The energy cost of moving data in and out of the processor is a challenge the computing industry faces that this collaboration is working towards optimizing. The further the processor must go to get the data, the more time and energy are required.
In current 2D designs, where components are mostly side-by-side, the distance can be quite large but cooling solutions can be placed directly against the hot component. In a 3D design, where components are piled in layers on top of each other, such as high-bandwidth memory, the distance data must travel can be reduced significantly but each layer produces its own heat. The heat is currently limited to dissipation through a surface layer, increasing the complexity of the cooling design.
With current technology, the significant thermal complexities and manufacturing bottlenecks introduced by full 3D stacking would limit the performance of both AI and Mod-Sim workloads. This collaboration focused on overcoming these limitations to unlock future performance and energy efficiency. Clay Hughes, principal member of technical staff, said, “The tighter integration of logic and memory in 3D packages creates significant opportunities, but important challenges remain in thermal management, power delivery and yield.”
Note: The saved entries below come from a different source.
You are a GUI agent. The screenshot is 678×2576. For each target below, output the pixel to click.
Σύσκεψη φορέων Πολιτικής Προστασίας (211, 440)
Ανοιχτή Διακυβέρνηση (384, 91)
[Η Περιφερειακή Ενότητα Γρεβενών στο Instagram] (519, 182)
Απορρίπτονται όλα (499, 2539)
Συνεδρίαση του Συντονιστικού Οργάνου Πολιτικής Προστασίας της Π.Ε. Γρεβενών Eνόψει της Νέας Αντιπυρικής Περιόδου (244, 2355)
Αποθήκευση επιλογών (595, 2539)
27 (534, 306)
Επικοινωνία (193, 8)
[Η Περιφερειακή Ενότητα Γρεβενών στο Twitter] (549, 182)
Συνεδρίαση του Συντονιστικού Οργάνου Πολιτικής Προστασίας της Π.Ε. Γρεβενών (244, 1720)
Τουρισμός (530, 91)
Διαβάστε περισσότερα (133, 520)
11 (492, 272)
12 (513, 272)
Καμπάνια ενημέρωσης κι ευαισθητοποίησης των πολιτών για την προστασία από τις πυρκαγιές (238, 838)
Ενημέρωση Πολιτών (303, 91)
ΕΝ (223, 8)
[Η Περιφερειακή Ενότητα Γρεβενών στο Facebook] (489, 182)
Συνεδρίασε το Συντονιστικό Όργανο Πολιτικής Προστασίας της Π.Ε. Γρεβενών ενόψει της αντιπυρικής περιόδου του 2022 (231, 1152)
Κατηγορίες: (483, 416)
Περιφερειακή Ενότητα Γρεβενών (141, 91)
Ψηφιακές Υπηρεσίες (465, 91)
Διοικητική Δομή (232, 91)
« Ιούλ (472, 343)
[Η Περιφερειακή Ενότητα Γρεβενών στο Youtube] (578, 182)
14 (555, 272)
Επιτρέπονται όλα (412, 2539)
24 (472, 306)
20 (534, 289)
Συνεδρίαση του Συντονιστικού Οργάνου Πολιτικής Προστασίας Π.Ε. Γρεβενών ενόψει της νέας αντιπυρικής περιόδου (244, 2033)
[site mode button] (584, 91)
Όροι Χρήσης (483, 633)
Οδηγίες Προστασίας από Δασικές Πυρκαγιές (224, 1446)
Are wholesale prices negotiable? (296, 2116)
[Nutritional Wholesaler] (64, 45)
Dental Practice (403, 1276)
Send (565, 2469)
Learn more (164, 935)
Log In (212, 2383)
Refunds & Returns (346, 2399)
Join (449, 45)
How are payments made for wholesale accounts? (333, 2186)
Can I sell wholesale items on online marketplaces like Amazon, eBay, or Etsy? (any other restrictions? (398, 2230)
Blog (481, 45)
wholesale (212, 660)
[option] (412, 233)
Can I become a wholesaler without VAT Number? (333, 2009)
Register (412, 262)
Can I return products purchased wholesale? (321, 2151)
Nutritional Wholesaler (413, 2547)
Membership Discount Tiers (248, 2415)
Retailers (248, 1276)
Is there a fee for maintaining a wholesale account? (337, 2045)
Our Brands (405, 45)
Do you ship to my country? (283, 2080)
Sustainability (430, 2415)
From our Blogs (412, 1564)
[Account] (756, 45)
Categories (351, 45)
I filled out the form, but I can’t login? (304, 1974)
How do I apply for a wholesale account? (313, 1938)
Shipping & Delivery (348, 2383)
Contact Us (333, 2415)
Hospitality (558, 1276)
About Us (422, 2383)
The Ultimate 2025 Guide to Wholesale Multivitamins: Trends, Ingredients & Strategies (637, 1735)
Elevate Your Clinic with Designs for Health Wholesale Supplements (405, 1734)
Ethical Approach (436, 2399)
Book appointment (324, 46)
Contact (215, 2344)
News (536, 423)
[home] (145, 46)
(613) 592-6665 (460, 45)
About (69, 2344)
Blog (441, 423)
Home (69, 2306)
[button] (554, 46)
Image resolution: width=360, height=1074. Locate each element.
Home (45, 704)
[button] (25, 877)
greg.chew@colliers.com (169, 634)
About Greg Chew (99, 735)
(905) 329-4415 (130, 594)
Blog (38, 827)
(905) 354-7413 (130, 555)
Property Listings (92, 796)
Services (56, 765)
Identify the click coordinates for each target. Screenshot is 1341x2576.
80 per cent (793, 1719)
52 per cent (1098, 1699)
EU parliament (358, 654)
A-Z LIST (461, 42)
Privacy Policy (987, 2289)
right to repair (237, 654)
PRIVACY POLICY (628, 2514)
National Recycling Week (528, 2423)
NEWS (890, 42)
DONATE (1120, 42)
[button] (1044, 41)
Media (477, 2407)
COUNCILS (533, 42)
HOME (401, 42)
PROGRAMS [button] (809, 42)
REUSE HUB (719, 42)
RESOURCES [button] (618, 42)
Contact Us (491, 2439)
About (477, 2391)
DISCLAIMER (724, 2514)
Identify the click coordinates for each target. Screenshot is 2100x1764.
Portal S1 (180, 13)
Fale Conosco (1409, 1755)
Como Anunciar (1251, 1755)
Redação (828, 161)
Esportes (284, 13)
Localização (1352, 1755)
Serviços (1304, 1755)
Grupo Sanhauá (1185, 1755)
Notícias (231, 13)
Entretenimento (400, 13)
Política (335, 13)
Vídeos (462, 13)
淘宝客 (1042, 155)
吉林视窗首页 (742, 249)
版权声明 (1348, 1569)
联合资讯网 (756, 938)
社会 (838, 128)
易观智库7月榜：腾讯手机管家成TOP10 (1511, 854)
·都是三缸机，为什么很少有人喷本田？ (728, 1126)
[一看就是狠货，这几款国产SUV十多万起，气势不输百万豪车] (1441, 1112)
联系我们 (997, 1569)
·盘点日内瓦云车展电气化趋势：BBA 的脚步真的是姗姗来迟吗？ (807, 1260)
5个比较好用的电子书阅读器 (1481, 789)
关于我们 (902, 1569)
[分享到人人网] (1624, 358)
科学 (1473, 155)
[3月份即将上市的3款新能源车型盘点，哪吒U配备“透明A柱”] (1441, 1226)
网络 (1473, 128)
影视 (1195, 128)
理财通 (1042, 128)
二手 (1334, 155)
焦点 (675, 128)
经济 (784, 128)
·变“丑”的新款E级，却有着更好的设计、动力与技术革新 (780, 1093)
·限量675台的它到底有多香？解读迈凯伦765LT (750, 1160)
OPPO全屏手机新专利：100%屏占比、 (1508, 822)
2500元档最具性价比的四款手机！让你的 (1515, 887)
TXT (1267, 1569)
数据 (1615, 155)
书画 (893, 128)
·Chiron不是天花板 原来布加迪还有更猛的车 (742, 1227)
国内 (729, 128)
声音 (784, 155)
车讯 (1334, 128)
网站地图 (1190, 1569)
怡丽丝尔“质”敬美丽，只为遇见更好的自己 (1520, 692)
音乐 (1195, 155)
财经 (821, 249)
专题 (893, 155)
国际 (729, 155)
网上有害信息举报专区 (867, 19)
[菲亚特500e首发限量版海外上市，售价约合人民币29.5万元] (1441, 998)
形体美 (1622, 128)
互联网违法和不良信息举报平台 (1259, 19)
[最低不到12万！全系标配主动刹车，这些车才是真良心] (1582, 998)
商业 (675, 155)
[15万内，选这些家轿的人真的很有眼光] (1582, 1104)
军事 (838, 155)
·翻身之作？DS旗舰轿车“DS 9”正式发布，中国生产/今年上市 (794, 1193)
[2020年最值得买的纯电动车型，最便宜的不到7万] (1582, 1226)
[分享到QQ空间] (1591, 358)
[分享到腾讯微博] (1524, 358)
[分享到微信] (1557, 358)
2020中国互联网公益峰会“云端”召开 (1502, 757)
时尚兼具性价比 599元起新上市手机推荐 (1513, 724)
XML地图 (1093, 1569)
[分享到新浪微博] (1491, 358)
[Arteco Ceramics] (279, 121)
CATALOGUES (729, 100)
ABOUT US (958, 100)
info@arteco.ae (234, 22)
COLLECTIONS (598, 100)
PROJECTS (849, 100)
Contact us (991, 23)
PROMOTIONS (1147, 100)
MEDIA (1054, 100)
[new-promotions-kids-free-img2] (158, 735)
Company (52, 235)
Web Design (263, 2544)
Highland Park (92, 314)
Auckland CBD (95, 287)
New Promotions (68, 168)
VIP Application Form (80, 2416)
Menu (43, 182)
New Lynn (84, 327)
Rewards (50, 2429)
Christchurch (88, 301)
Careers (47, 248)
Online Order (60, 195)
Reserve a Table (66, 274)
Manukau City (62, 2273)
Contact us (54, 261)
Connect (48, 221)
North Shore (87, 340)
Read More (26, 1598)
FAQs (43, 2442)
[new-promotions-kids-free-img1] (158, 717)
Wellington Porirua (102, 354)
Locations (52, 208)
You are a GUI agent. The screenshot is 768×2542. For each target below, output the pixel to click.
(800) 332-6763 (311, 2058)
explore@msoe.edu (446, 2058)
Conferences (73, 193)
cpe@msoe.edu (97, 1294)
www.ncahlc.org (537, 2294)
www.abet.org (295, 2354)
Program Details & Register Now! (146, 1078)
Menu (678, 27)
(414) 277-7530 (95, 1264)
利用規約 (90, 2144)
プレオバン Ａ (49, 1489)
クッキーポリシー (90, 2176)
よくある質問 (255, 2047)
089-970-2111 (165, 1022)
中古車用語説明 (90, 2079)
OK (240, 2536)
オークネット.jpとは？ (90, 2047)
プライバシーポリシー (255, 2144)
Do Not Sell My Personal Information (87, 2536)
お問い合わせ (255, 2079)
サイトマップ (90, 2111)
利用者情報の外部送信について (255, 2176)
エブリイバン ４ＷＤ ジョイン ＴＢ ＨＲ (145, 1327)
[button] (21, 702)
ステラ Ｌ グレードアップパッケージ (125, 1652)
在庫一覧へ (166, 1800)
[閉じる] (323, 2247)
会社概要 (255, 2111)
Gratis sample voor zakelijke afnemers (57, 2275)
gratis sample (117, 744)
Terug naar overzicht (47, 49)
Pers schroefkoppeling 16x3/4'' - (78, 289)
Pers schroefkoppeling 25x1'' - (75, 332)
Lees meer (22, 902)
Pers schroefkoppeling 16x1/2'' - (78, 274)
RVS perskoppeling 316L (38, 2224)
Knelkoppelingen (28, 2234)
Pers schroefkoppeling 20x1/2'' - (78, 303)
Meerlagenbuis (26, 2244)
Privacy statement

By investing in early research development and collaborating with industry partners like NVIDIA, the AMT program can advance future 2.5D and 3D memory architectures to address current and future performance requirements of ASC mission codes. In addition, researchers can explore advancements in power efficiency and cooling methodologies required for these future architectures. This early engagement is key to mitigating risks and ensuring the successful deployment of these technologies.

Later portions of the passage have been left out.